Nachdem Mario Götze vorzeitig den elitären Kreis des Bundestrainers Joachim Löw verließ, stehen in Mats Hummels und Ilkay Gündogan noch zwei Spieler des amtierenden deutschen Meisters im Kader der Nationalmannschaft, die Dienstagabend im abschließenden EM-Qualifikationsspiel in Düsseldorf auf Belgien trifft.

DORTMUND

von Von Thomas Schulzke und Dirk Krampe

, 10.10.2011, 22:00 Uhr / Lesedauer: 1 min
Einsatz ohne Kompromisse: Sven Bender (l.) in der Champions League gegen Arsenals Yossi Benayoun.

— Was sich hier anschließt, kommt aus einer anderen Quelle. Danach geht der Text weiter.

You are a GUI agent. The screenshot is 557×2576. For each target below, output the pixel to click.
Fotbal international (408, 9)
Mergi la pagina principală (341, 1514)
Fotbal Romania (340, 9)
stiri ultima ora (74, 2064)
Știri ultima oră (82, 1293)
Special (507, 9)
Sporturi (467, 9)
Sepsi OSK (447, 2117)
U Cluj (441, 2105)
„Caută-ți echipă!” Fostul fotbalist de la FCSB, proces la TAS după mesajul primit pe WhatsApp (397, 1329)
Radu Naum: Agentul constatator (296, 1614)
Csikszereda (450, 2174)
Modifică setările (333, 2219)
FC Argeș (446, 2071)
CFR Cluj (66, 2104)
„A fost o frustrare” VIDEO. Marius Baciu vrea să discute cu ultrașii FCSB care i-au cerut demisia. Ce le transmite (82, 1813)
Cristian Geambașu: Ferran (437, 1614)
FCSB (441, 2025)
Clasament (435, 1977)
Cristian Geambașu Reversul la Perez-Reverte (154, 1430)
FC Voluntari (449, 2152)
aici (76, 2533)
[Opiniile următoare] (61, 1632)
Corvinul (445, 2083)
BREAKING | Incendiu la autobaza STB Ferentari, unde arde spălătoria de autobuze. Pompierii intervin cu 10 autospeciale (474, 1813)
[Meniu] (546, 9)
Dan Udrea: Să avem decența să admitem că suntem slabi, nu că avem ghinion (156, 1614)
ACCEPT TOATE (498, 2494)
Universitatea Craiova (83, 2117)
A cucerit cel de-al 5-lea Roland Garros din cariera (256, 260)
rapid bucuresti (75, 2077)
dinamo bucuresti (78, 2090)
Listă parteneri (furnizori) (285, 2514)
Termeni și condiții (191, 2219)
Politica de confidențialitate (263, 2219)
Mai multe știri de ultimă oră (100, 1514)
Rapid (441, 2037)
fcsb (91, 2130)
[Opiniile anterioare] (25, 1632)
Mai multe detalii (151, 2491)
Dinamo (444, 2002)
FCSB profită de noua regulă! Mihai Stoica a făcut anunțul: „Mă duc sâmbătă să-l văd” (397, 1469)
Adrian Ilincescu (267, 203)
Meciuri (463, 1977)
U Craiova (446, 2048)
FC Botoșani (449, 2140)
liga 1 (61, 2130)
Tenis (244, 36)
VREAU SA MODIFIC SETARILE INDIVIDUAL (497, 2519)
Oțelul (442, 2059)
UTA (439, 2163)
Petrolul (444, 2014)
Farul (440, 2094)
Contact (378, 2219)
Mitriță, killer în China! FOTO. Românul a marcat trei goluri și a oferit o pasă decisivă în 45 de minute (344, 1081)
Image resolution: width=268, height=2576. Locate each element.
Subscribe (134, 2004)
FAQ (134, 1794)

Einsatz ohne Kompromisse: Sven Bender (l.) in der Champions League gegen Arsenals Yossi Benayoun.

Co-Trainer Hansi Flick erklärte Bender im Vorfeld die Gründe für die Nichtnominierung. Aus Sicht der DFB-Verantwortlichen sei es für den Mittelfeldspieler wichtiger, im Klub zu trainieren, damit sein Fitness-Pegel endlich bis zum Maximum ausschlägt. Verletzungen warfen Bender zuletzt immer wieder zurück. Große Teile der Vorbereitung verpasste er in Folge einer Knie-OP, die im Mai unumgänglich war. In Augsburg wurde das lädierte Gelenk damals operiert und vernarbtes Kapselgewebe entfernt. „Es ging nicht mehr“, sagte Bender nach der OP. Nachdem er an den ersten fünf Spieltagen wieder einsatzbereit war, warf ihn eine neuerliche Verletzung zurück.

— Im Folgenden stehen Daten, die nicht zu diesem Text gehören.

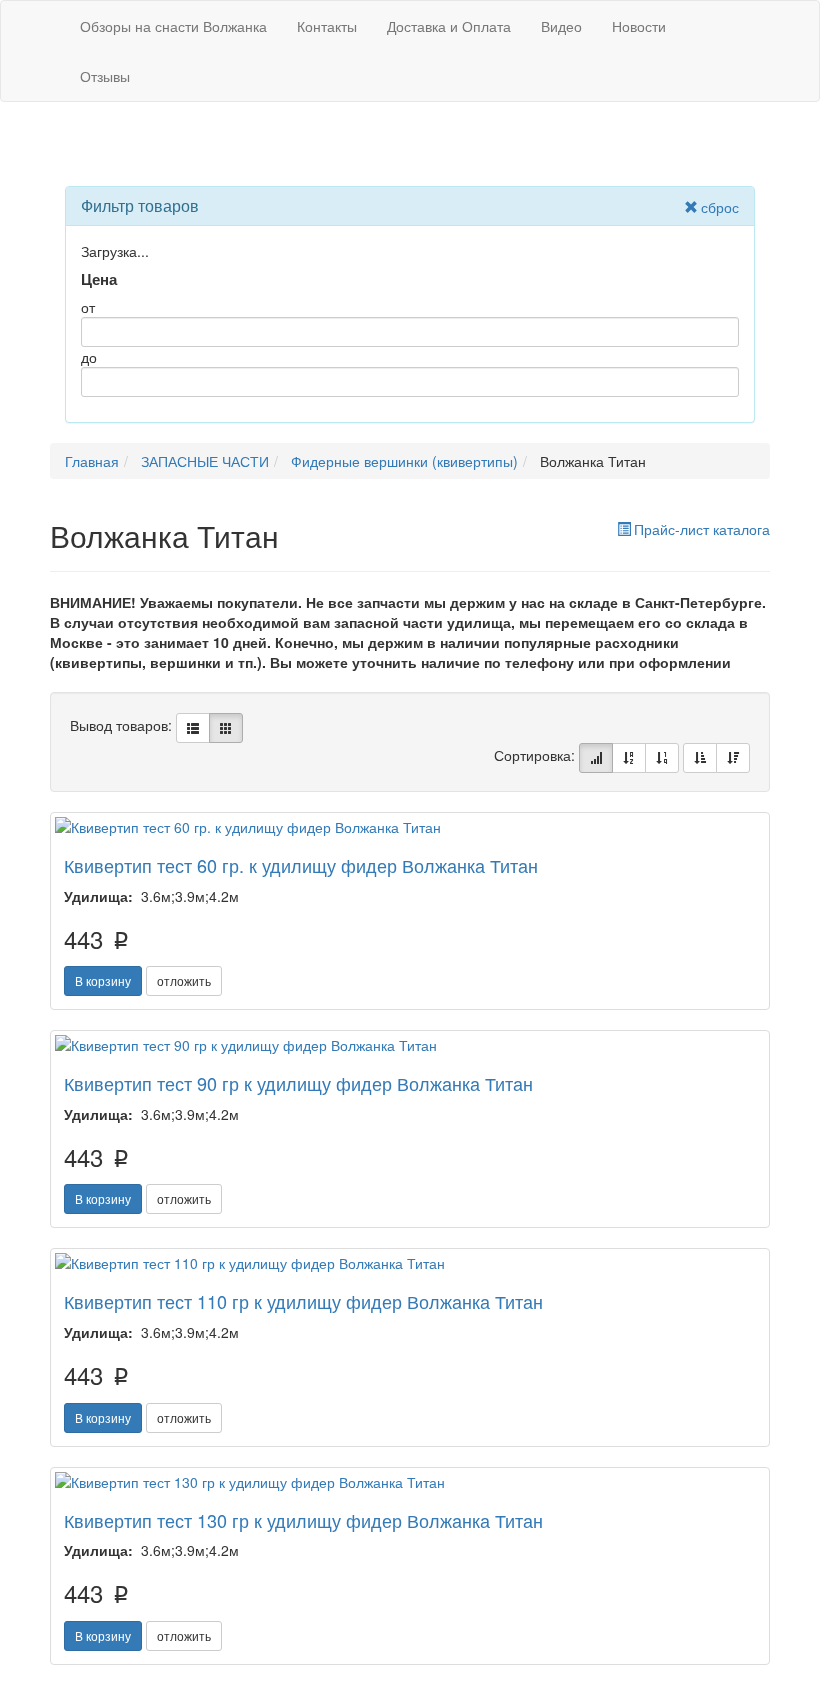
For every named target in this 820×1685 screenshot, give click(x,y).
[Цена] (662, 758)
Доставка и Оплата (449, 26)
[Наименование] (629, 758)
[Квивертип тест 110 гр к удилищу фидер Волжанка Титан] (410, 1263)
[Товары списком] (193, 728)
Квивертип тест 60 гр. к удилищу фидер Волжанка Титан (301, 865)
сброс (720, 207)
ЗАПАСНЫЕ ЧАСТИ (205, 461)
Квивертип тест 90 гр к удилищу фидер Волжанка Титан (298, 1083)
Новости (639, 26)
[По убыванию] (733, 758)
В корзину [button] (103, 980)
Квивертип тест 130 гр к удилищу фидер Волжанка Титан (303, 1520)
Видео (561, 26)
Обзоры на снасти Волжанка (173, 26)
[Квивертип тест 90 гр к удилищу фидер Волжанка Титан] (410, 1045)
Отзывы (105, 76)
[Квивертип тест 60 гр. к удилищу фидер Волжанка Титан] (410, 827)
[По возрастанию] (700, 758)
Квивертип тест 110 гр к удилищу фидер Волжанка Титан (303, 1301)
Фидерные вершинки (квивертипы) (404, 461)
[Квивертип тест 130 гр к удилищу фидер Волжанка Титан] (410, 1482)
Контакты (327, 26)
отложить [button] (184, 980)
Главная (92, 461)
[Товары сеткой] (226, 728)
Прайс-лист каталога (702, 529)
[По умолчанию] (596, 758)
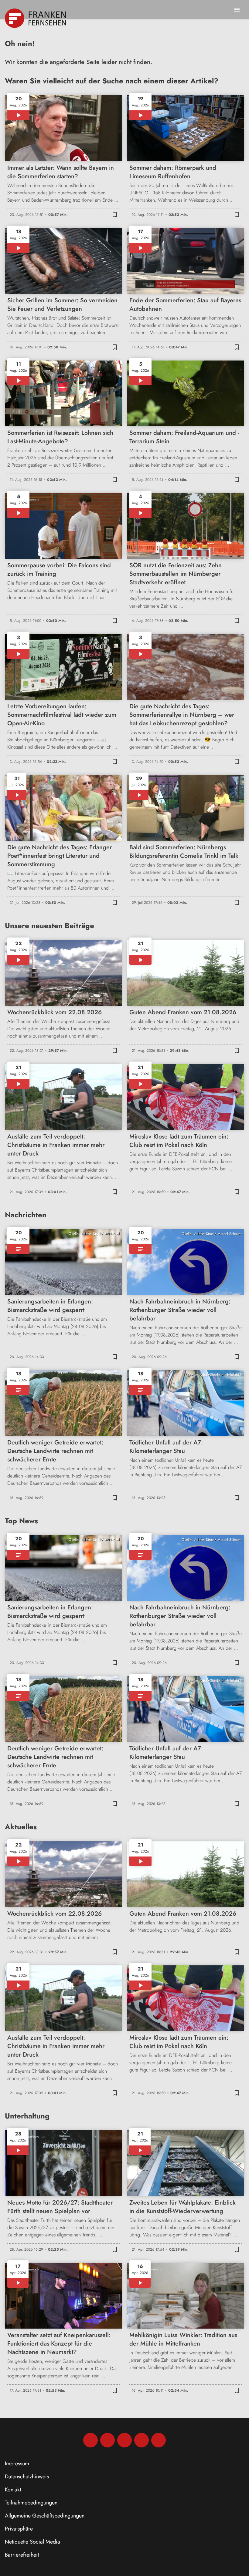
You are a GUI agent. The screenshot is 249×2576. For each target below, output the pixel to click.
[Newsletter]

Diesmal zog sich der Unverwüstliche einen Muskelfaserriss im Hüftbeuger zu, fehlte in den Bundesliga-Partien gegen Hannover 96 (1:2) und gegen den FSV Mainz (2:1). Er hatte zuvor schon sein Mitwirken in den Länderspielen gegen Polen und Österreich aufgrund eines Blutergusses im Knöchel absagen müssen.„Ich mache jetzt das Beste aus der Situation, versuche fit zu werden und meine Leistung zu bringen. Ich würde mich freuen, wenn der Bundestrainer mich dann wieder nominiert“, sagt Bender. Die spielfreie Zeit kam ihm bisher entgegen. Er hat die Woche genutzt, um intensiv in Dortmund zu trainieren. „Jetzt fühle ich mich wieder gut“, betont er.

Das hört BVB-Coach Jürgen Klopp gerne, denn Bender ist mit seinem laufintensiven Spiel und seiner Zweikampfstärke unersetzlich im 4-2-3-1-System des Meisters. In der vergangenen Saison erreichte er im Fachmagazin kicker einen Notendurchschnitt von 2,72, war damit der viertbeste Feldspieler der Bundesliga. In seinen bisher sechs Einsätzen der Spielzeit 2011/12 nähert er sich seiner alten Marke, weist schon wieder einen Schnitt von 2,83 auf.